_EXERCISE PROMPT_
Could you print the lines below exactly, from the one holding "Click ellipsis for" through the last line, with no other output?

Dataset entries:
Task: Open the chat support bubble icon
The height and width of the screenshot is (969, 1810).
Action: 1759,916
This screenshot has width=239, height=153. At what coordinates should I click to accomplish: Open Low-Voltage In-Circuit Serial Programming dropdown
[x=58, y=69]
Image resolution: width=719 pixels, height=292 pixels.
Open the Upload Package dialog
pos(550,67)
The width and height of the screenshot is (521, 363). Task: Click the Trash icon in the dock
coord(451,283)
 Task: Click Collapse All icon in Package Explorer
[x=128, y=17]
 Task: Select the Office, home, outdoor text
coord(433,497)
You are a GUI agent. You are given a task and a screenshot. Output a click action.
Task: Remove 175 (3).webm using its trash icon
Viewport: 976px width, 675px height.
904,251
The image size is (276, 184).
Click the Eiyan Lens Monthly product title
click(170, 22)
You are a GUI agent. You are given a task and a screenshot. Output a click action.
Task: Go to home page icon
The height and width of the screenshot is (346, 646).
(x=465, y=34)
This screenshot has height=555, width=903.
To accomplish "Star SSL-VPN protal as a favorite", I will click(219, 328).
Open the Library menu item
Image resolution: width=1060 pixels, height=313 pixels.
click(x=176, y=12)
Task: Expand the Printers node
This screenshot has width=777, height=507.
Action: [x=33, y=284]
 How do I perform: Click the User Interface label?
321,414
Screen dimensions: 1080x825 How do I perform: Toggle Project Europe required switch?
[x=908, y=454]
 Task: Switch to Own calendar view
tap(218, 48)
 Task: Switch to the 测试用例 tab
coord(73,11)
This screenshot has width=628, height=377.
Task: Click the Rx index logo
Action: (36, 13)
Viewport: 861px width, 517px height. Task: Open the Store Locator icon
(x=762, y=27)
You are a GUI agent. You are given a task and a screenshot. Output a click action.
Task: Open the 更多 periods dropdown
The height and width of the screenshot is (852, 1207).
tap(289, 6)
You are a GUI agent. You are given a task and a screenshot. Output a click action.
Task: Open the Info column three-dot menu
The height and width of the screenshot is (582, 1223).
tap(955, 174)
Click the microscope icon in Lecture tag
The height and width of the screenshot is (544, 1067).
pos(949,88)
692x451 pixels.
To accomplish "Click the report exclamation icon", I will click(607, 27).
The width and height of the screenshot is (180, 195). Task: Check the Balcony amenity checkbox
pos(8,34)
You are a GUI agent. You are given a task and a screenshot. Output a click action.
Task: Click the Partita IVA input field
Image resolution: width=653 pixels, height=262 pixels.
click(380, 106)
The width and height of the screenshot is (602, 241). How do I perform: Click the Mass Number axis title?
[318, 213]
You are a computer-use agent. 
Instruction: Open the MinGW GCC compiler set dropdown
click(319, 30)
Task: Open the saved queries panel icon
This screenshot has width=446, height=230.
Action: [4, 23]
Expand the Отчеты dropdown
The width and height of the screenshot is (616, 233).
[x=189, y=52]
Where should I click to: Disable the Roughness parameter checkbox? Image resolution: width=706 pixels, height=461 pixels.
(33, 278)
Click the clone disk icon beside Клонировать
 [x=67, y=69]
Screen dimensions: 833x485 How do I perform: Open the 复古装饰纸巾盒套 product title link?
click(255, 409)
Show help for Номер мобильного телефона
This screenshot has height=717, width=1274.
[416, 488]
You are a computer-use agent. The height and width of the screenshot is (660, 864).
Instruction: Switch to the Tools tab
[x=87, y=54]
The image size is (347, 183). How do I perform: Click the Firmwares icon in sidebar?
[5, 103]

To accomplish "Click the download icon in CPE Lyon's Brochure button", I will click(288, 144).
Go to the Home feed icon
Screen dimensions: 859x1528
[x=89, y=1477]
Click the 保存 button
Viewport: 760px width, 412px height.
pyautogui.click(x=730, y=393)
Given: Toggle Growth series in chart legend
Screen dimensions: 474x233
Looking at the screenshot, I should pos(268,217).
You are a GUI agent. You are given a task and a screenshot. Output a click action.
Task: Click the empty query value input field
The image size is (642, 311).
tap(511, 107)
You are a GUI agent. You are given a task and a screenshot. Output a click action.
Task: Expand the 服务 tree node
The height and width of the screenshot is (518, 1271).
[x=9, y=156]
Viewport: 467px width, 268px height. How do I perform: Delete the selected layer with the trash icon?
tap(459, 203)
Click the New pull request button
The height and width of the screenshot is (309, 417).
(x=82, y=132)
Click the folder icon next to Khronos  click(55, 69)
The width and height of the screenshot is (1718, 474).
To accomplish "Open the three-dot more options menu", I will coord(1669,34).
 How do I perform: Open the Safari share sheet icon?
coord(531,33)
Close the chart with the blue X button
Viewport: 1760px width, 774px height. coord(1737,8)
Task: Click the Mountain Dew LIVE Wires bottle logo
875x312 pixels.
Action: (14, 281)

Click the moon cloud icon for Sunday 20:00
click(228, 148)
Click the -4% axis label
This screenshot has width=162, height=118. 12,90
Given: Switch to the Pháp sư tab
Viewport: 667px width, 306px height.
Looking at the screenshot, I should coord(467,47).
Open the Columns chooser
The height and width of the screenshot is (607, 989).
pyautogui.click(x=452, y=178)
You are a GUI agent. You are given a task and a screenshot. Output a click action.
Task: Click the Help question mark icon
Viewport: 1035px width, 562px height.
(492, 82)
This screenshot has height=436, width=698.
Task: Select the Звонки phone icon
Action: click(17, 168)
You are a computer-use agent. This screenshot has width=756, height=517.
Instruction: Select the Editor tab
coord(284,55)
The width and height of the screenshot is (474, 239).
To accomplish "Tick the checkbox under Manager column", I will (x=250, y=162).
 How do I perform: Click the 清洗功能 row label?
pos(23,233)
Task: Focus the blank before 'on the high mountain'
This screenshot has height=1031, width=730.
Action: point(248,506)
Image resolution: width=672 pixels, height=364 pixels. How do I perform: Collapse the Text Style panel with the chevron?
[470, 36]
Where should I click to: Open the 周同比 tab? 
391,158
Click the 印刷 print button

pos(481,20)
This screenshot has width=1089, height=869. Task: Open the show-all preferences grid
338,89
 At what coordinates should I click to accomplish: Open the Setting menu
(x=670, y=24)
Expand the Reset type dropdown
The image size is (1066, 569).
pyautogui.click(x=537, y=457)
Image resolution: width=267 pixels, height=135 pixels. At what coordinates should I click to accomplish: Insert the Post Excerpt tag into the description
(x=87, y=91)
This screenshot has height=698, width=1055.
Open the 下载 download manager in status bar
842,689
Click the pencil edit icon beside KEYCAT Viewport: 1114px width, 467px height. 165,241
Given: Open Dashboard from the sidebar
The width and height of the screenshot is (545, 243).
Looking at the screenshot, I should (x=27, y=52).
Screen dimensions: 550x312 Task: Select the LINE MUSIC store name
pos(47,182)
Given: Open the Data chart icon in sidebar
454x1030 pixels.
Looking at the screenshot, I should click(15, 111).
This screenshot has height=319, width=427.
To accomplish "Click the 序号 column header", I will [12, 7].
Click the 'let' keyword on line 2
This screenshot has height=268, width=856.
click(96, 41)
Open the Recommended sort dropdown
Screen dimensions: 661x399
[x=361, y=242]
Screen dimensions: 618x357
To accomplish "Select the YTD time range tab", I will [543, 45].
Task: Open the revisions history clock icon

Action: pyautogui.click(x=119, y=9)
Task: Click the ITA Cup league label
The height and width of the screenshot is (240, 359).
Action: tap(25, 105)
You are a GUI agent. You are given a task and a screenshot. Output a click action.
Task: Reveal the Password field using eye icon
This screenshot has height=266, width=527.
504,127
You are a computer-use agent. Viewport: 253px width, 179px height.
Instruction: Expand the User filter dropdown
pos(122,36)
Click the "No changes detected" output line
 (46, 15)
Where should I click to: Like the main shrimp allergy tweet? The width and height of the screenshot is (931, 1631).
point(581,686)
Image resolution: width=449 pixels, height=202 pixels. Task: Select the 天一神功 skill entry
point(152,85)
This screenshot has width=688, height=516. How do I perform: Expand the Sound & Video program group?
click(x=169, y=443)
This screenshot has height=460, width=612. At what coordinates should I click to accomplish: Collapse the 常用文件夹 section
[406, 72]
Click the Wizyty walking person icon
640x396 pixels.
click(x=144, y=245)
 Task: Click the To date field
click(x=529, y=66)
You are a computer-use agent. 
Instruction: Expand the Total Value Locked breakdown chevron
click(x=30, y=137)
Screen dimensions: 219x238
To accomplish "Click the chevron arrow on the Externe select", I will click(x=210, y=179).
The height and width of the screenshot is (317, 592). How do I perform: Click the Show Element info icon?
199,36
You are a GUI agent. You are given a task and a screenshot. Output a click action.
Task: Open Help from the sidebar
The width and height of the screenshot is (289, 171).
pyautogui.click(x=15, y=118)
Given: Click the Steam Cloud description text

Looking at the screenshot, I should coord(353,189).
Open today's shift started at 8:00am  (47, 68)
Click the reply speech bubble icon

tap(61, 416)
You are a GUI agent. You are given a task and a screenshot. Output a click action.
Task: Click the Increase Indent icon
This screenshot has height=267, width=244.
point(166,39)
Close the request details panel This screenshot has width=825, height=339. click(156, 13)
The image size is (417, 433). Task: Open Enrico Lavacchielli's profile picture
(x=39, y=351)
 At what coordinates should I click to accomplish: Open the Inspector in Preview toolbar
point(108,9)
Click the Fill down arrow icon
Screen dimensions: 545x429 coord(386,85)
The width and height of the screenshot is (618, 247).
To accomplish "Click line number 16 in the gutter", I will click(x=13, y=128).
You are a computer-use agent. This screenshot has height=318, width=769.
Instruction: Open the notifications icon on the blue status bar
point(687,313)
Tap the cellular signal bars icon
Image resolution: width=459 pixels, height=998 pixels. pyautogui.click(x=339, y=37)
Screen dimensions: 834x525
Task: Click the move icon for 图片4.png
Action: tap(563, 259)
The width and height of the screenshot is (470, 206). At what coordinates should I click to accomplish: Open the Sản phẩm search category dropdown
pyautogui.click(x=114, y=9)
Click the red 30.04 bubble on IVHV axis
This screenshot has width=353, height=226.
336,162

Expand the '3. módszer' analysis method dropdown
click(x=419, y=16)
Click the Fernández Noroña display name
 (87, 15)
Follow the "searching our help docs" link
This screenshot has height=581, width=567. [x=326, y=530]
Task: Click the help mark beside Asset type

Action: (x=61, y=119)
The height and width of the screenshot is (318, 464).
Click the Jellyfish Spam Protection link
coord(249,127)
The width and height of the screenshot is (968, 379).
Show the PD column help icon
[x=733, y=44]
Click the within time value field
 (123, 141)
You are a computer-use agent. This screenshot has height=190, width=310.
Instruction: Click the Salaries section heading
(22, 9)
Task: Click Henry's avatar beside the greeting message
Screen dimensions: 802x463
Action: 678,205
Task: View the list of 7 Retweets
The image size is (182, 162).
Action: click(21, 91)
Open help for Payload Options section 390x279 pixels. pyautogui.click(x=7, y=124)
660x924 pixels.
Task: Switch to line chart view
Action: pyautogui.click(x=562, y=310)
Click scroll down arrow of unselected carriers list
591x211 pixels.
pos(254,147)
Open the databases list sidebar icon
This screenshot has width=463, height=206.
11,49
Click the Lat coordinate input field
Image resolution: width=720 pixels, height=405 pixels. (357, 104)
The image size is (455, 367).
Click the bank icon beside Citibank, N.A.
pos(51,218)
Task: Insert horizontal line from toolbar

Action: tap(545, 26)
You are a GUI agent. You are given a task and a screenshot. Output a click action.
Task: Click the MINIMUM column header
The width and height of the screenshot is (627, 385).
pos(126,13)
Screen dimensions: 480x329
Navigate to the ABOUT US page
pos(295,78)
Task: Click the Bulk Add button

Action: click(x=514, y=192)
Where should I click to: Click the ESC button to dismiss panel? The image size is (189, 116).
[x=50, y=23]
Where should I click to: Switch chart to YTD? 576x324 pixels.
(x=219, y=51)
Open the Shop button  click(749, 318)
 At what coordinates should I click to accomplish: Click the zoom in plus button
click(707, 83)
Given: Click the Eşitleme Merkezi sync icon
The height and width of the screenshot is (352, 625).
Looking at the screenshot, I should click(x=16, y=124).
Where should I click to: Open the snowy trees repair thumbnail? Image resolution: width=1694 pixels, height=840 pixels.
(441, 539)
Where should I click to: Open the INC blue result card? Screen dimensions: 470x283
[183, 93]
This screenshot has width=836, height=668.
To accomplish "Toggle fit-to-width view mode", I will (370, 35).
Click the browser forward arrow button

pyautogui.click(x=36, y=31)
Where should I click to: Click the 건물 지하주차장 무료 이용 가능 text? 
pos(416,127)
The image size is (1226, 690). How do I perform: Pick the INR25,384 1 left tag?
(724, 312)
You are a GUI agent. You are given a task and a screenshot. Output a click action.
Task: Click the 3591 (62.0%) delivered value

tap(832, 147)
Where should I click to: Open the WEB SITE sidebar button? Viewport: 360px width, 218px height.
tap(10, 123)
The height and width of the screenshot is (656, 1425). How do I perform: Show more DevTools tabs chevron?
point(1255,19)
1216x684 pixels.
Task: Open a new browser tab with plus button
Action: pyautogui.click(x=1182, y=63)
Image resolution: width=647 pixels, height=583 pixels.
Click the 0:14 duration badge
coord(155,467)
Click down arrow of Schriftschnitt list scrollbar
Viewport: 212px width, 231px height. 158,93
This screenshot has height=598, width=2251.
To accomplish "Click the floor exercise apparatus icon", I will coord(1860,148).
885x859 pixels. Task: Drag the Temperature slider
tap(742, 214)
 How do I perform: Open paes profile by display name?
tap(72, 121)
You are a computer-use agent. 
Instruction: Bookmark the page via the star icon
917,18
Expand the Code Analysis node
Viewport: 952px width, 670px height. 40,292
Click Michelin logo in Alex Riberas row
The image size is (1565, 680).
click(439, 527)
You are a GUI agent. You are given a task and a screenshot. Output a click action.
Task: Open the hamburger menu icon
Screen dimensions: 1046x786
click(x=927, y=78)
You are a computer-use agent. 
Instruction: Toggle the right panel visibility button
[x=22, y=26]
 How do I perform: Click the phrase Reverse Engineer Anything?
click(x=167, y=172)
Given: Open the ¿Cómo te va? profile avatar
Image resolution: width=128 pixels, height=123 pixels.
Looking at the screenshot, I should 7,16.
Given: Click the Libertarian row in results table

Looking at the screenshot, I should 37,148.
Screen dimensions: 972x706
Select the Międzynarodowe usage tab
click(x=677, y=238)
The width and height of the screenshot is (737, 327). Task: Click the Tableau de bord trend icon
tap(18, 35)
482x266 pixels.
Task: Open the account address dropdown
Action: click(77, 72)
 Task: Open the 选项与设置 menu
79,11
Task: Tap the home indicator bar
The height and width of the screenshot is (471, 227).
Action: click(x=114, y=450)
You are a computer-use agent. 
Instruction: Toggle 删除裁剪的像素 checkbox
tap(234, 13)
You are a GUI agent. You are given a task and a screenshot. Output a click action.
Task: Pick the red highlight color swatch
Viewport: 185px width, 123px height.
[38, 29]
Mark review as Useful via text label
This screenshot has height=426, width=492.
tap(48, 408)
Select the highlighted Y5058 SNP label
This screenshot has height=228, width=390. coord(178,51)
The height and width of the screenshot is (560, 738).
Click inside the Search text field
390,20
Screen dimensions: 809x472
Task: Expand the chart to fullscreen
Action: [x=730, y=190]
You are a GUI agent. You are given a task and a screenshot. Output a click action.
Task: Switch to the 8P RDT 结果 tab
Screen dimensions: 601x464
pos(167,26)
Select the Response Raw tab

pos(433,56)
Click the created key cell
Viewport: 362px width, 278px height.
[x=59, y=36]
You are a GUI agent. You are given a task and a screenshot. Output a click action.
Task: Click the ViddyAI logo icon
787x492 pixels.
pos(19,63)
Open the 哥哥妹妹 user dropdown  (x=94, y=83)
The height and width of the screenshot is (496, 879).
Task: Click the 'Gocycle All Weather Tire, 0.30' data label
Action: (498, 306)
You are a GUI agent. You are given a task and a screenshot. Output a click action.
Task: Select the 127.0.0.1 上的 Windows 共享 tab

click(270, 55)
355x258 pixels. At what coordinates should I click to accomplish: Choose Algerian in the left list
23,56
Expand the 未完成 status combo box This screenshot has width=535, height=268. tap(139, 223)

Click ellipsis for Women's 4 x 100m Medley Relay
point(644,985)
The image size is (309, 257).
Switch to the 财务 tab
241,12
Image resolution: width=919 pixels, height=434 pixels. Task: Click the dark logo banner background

_OUTPUT FOR THIS TASK_
Click ellipsis for Women's 4 x 100m Medley Relay
point(644,985)
The image size is (309, 257).
Switch to the 财务 tab
241,12
Image resolution: width=919 pixels, height=434 pixels. Task: Click the dark logo banner background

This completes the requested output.